Comment from academist staff
「対話」を通してカンボジアでクメール哲学の確立に挑む

academist編集部

発展途上国は、産業や経済がどれほど速く、大きく成長できるかということばかりに注目が集まりがちです。しかし、国の発展と同時に、その国に暮らす人々の思考方法、価値観や道徳観・倫理観も変革を求められます。急速に発展するカンボジアにおいて、この国を支える人々は、どうやって旧来のものの考え方から脱するのか? とりわけ、カンボジアに蔓延する腐敗の構造にいかに立ち向かっていくのか? 新たな思想と規範を現地の人々自身が育てるべく、望月さんは「哲学カフェ」と呼ばれる哲学対話の場をつくることを通して現地で哲学する技法を広めることを目指しています。

発展途上国に必要な哲学とは何か?

私の研究は、カンボジアで「哲学カフェ」を開き、哲学する技法を現地の教員・学生・市民と共同で開発し、普及することと、哲学する場のファシリテーターを育成することを目的としています。哲学カフェの話を進める前に、まずは発展途上国における哲学のニーズについて少し紹介しましょう。

発展途上国には哲学への強いニーズがあります。国民の思想的なアイデンティティを確立することは国民国家を建設するうえで必須となる文化的な事業です。
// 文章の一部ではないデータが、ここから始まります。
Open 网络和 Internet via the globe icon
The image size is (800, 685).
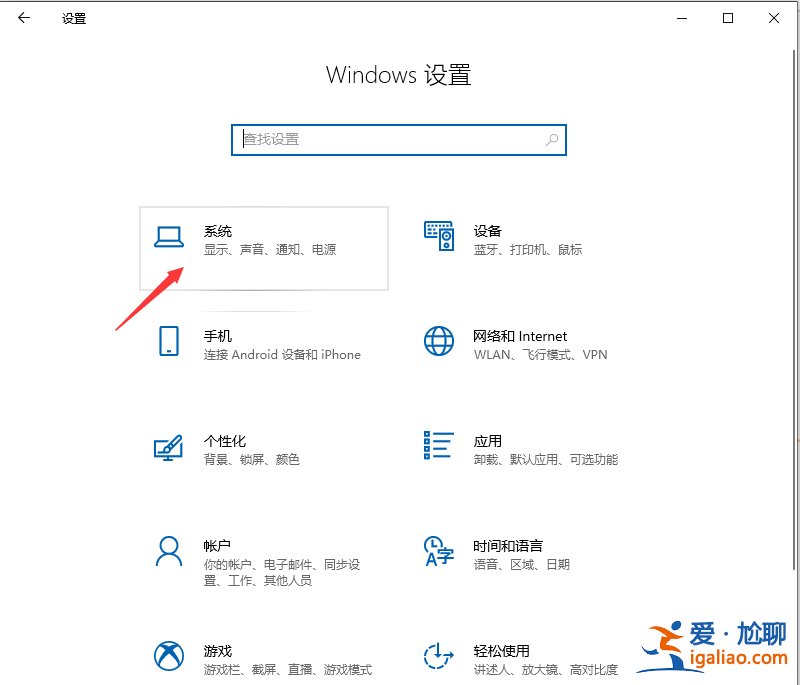click(439, 343)
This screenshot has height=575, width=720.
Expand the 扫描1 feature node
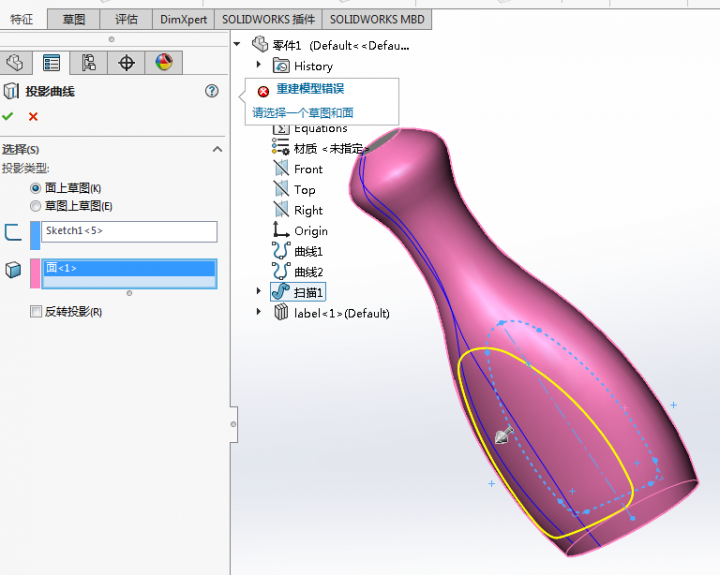[x=259, y=291]
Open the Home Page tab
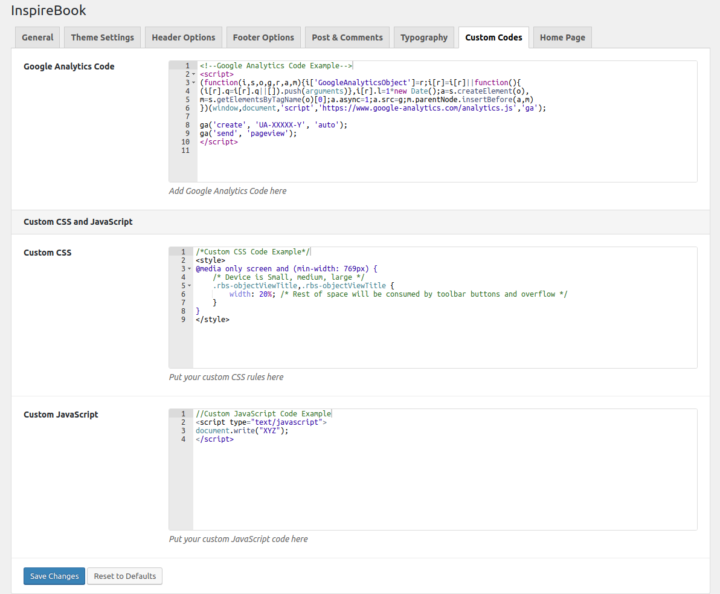Image resolution: width=720 pixels, height=594 pixels. (x=563, y=38)
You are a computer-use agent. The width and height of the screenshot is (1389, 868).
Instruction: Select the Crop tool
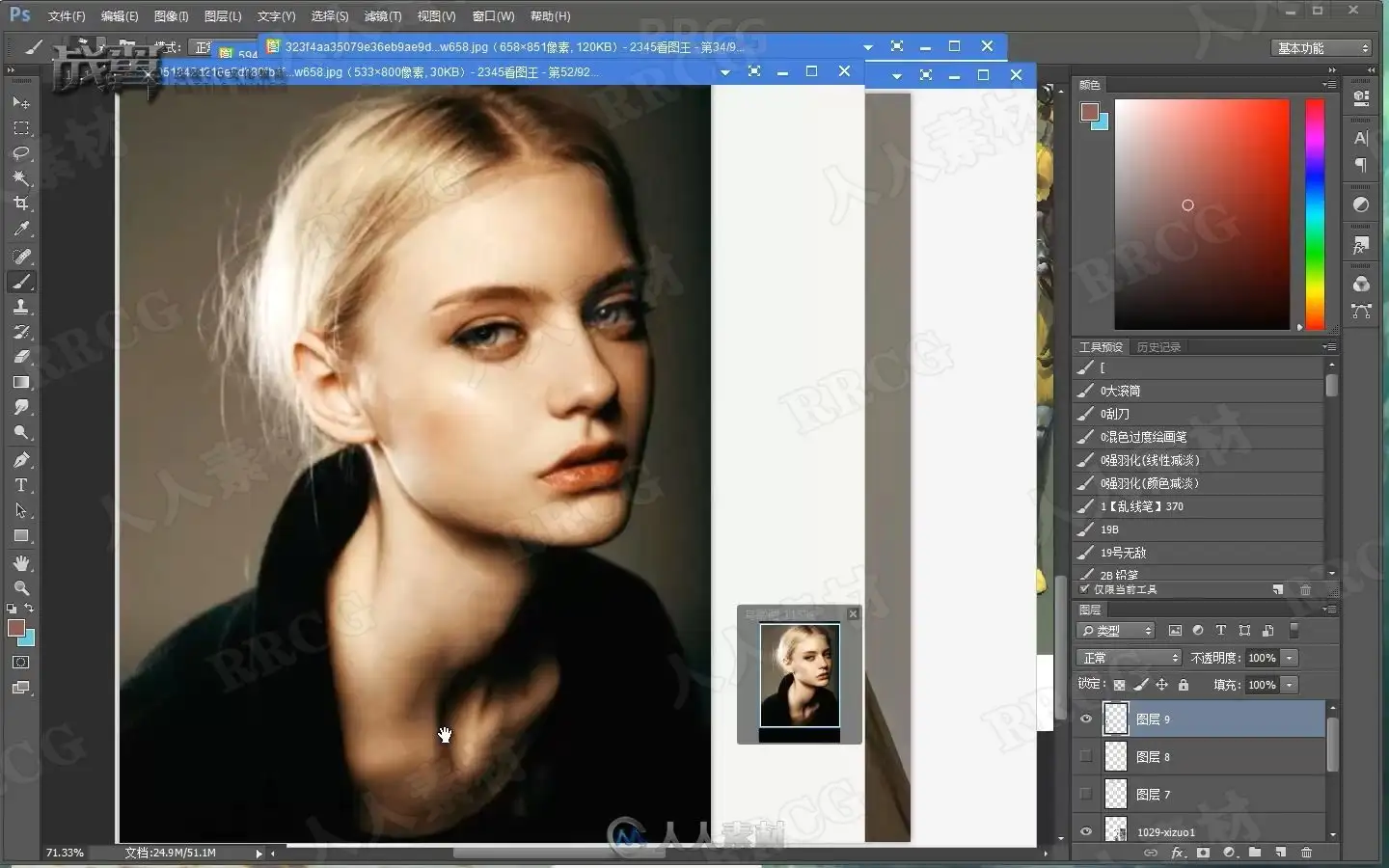point(21,203)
旧来の価値観がいまだ根強く残るこの国で新しい思考方法と価値観を私たちが共に生み育てることは、これからのカンボジアを支える若い世代の人々に大きなインパクトをもたらすでしょう。

たとえば、カンボジアでは個人の考えを貫くことよりも、家族や親族、村などの共同体が持つ価値観を守ることのほうが優先されます。また、性的マイノリティは「家の恥」とされ、カミングアウトをすれば共同体から追い出されることも珍しくありません。このように、家父長制を中心としたムラ社会的な規範がいまだ色濃く残っているがゆえに、リベラルな思想の発展が阻害されているのが現状です。

また、政治・経済・社会のいたるところに腐敗が巣食っていることも、発展途上国に共通するひとつの特徴です。私の経験では、カンボジアの首都プノンペンで乗っていた車が事故に遭ったとき、加害者側のドライバーは現場に来た警察官に米ドル紙幣を握らせその場を立ち去らせて、結局は当事者間の示談で解決となりました。こうした不正が日々当たり前に起こる世界——それが、構造化した腐敗が蔓延するこの国の実情なのです。
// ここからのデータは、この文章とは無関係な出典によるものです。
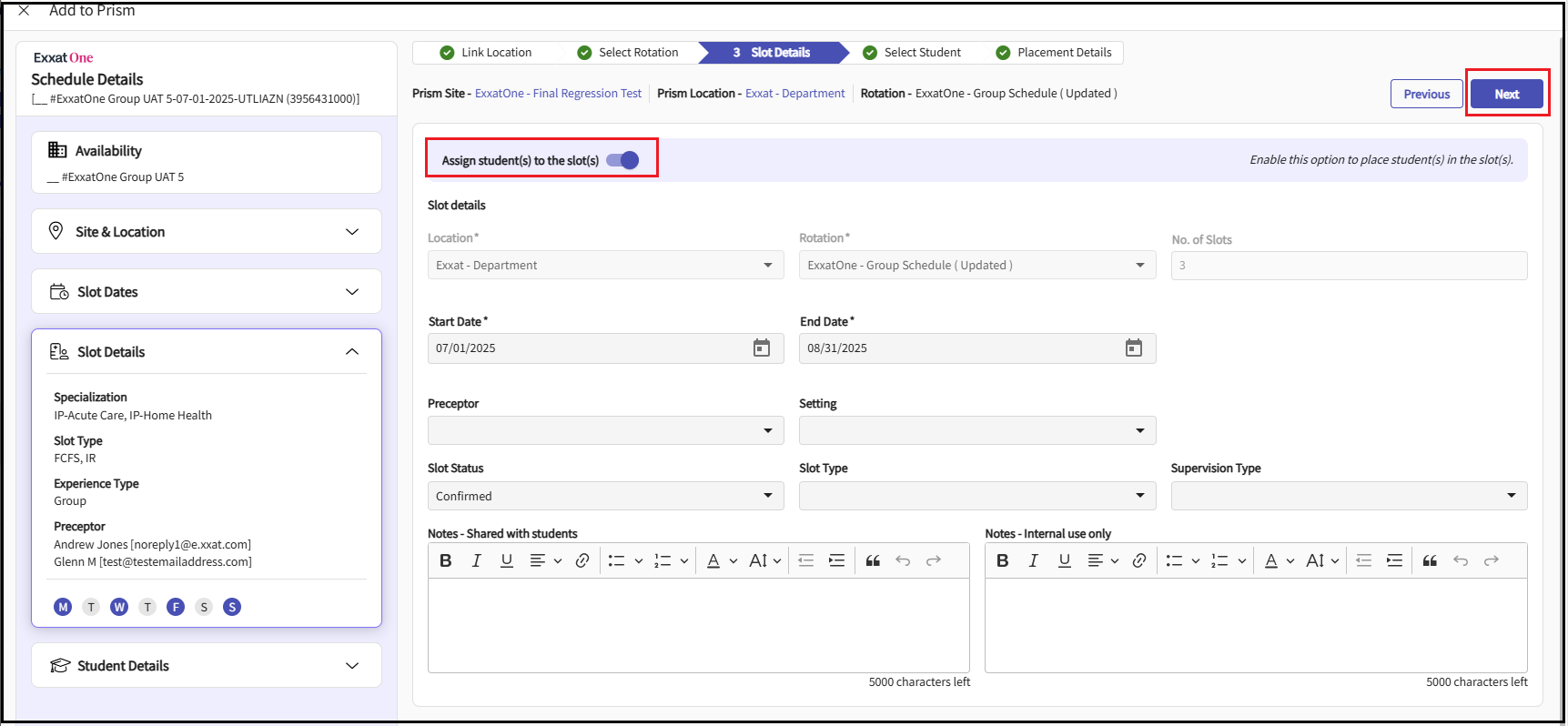The height and width of the screenshot is (726, 1568).
Task: Toggle the Monday day circle
Action: (63, 608)
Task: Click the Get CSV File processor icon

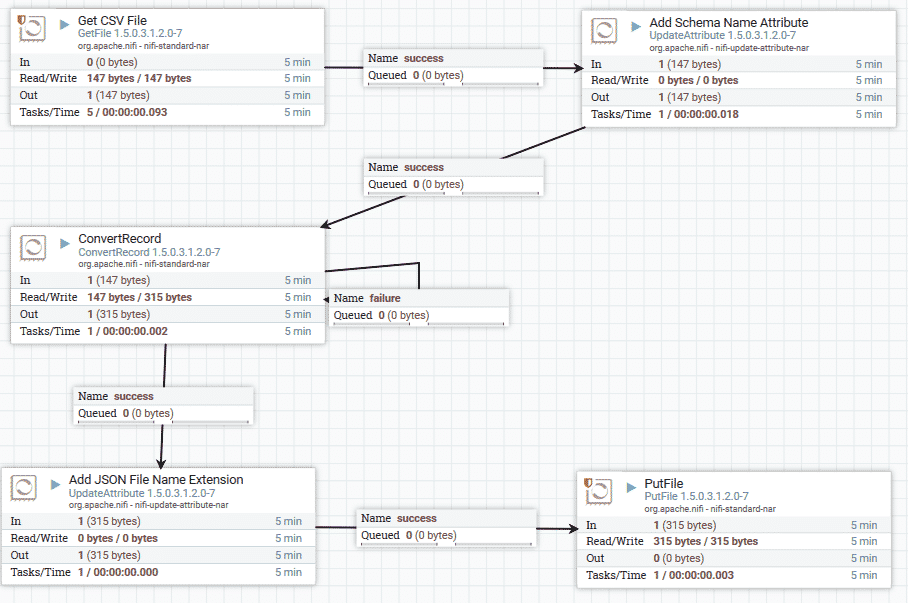Action: (x=33, y=30)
カンボジアでは中等教育レベルで道徳・市民性教育の授業が、また高等教育レベルで哲学・倫理学の授業が行われます。しかし、その内容が社会で実践されることは極めて稀です。教育が空疎化している理由のひとつには、歴史的背景が関係しています。ポル・ポト政権時代、300万人以上の国民が虐殺されたときに多くの学識者も犠牲となり、内戦後、教育システムを再構築する際に大きな障壁となりました。加えて、この暗い過去の経験から国民同士の信頼関係が揺らいだことが、今のカンボジアの社会を蝕む病理となっているように見受けられます。

こうした現状に対して、正義をもって不正に立ち向かう若者を育てるための道徳・市民性教育と哲学・倫理学教育への期待が国内で高まりつつあります。

哲学カフェとは、対話を通して哲学する場

そこで私は、ソクラティック・ダイアローグ、哲学カウンセリングなど、さまざまな哲学プラクティスのデモンストレーションを現地で行い、「自分で考える・対話する=哲学する」という基本的な哲学する技法を開発、普及しようと考えました。そのための場として、「哲学カフェ」を提案します。
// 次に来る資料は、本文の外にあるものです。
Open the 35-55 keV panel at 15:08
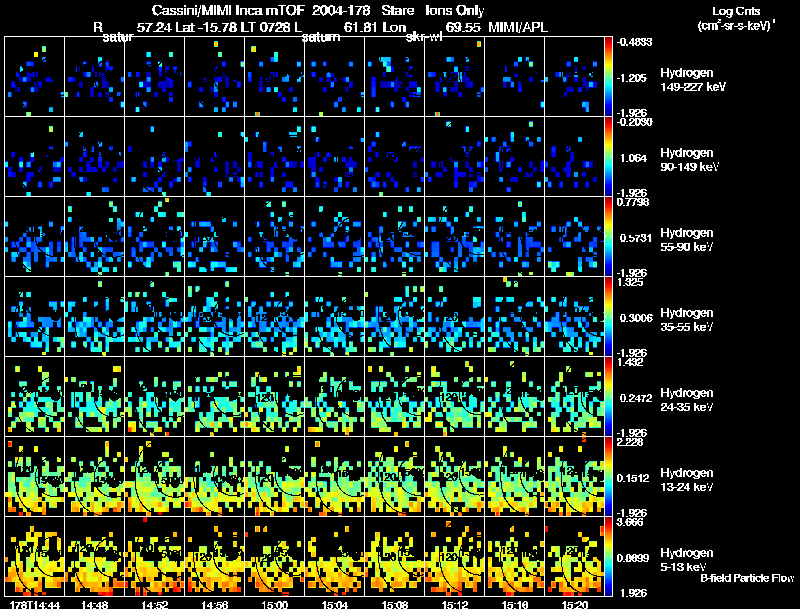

哲学カフェとは、自由で安全な「対話」の場であり、哲学的探求の共同体を形成する場です。対話は、参加者が互いに問いを投げかけ、その問いをさらに問い直し、応答するという過程を繰り返します。このプロセスを経ることで問題の所在を見極め、それまで見えなかった事柄を言葉にして表し、新たな概念として捉えられるようになります。安心して自由に問い、対話を通して哲学する場を開くことにこそ、哲学カフェの意義があるのです。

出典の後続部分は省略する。